ENTRIES PROVIDED Start Marker

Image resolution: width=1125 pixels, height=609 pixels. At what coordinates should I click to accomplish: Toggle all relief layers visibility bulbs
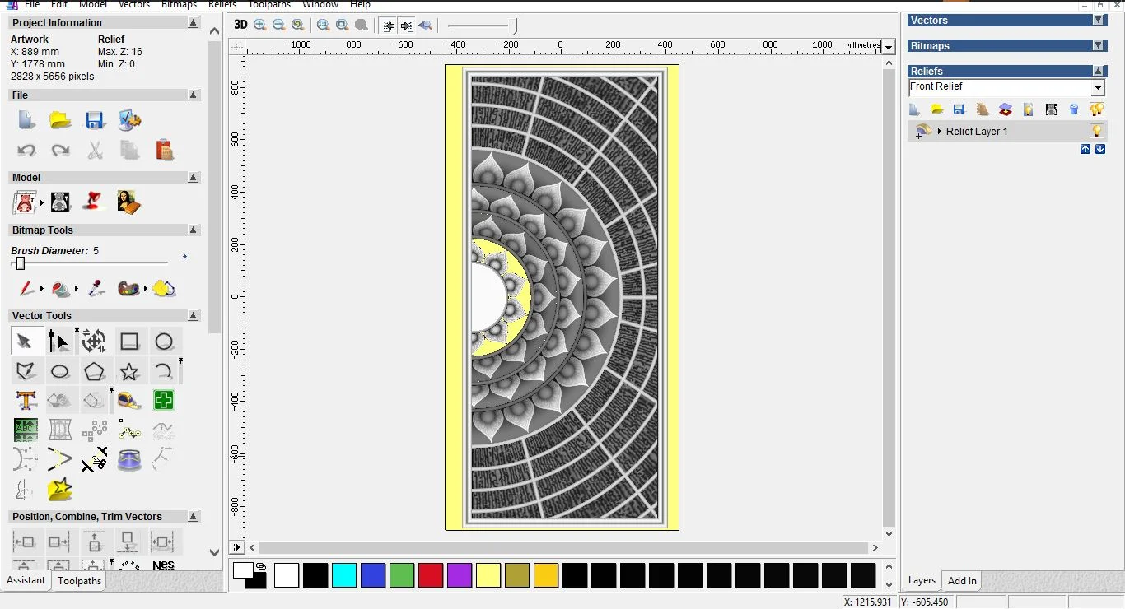[x=1096, y=109]
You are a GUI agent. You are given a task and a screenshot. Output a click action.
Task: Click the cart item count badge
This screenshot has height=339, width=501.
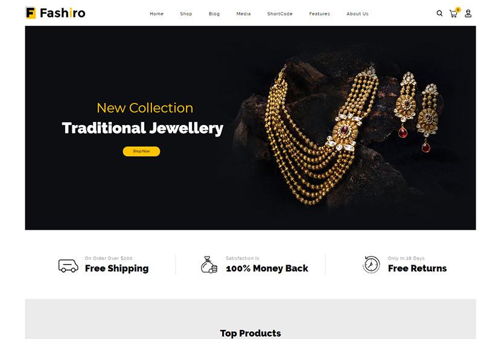coord(458,10)
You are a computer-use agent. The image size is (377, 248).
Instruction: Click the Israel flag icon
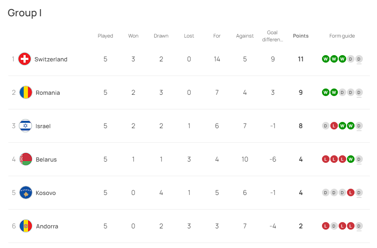(25, 126)
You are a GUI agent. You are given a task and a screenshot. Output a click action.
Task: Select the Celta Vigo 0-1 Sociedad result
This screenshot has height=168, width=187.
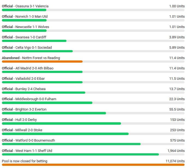tap(27, 47)
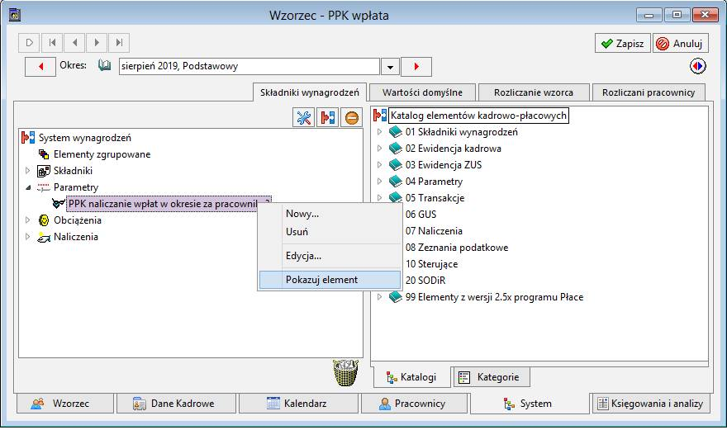Select Edycja... in the context menu

[x=303, y=256]
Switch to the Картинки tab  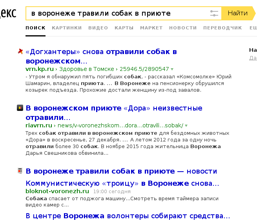[67, 28]
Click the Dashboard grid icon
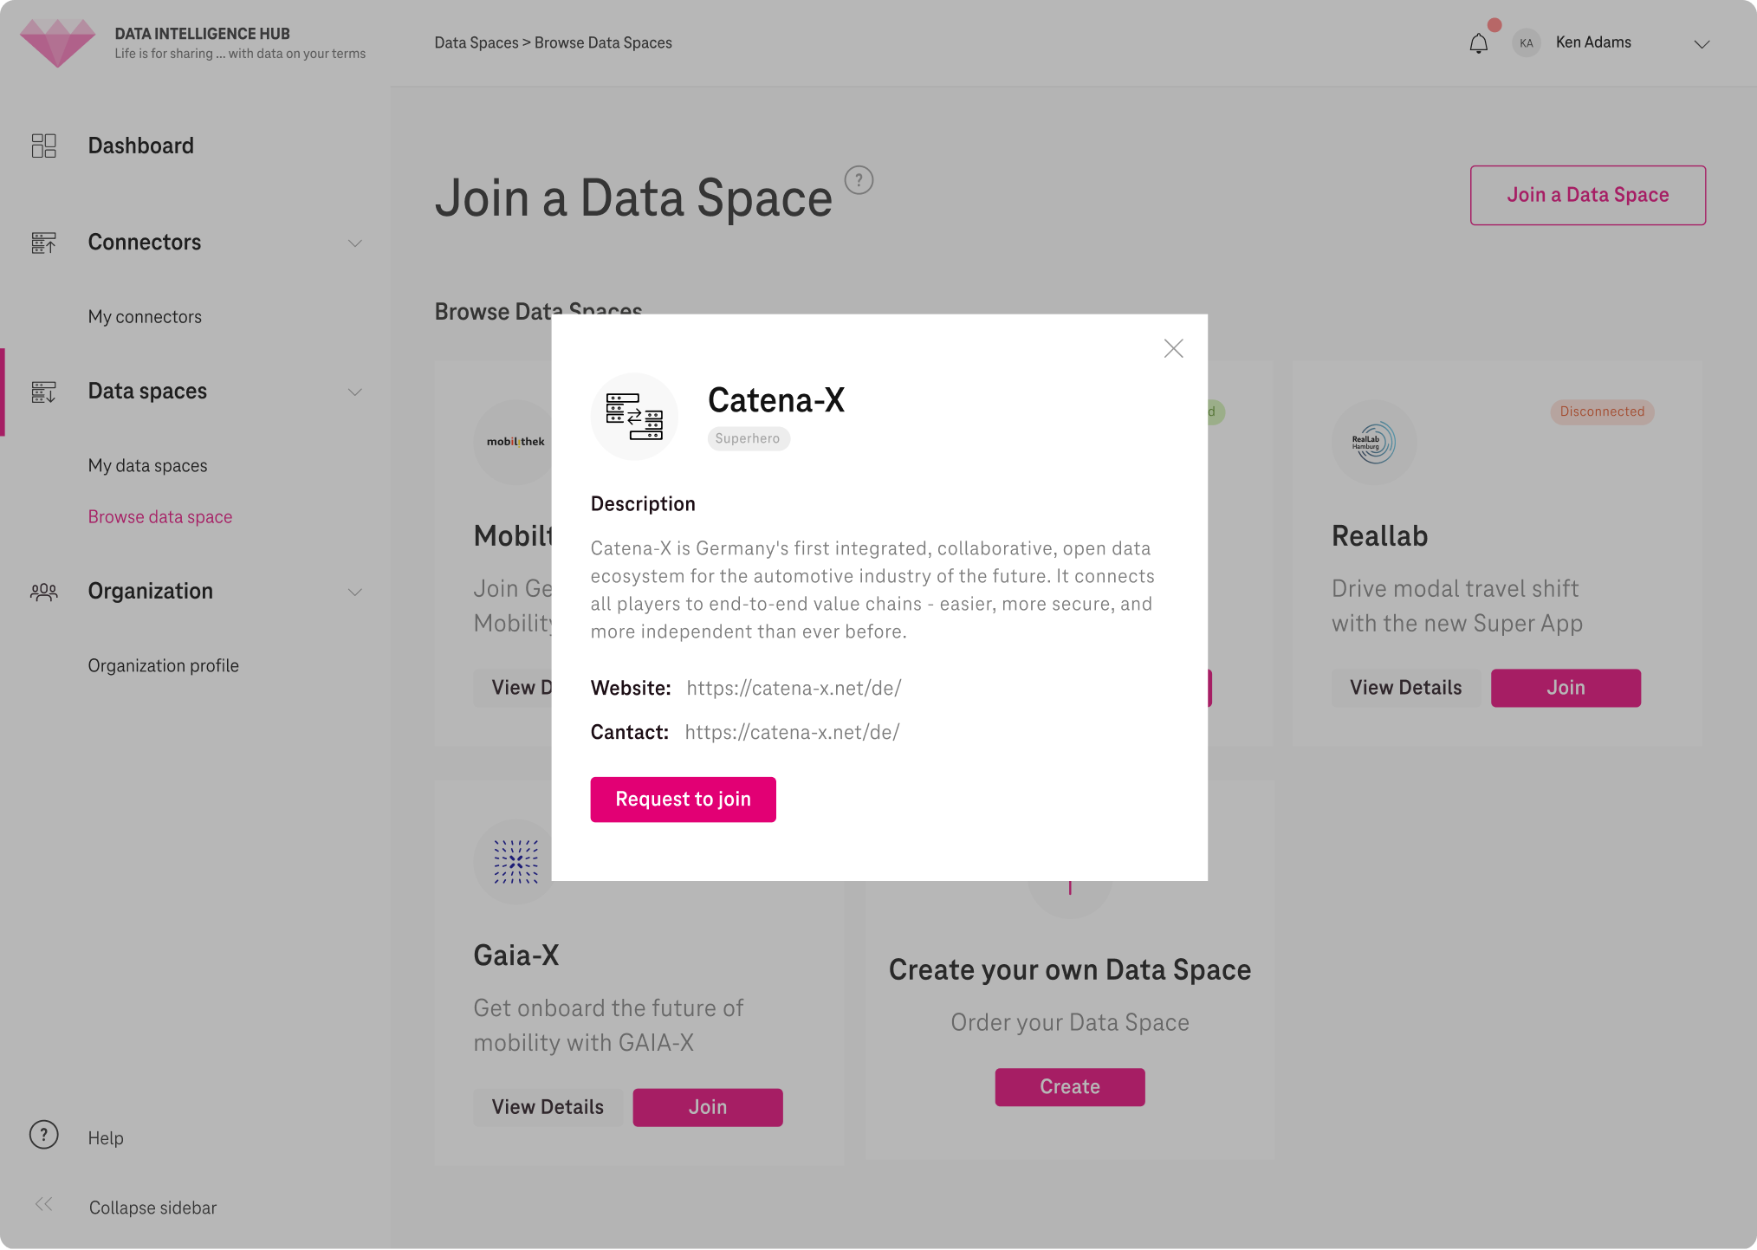This screenshot has height=1250, width=1757. (x=43, y=146)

ENTRIES PROVIDED End Marker

Set down again, exactly, every line above from the one with "Instruction: Click the Israel flag icon" down to the one with "Task: Select the", both ends included. No pictures, and nothing else.

Instruction: Click the Israel flag icon
(25, 126)
You are a GUI agent. You are given a task and a screenshot. Output a click action.
Task: Select the Celta Vigo 0-1 Sociedad result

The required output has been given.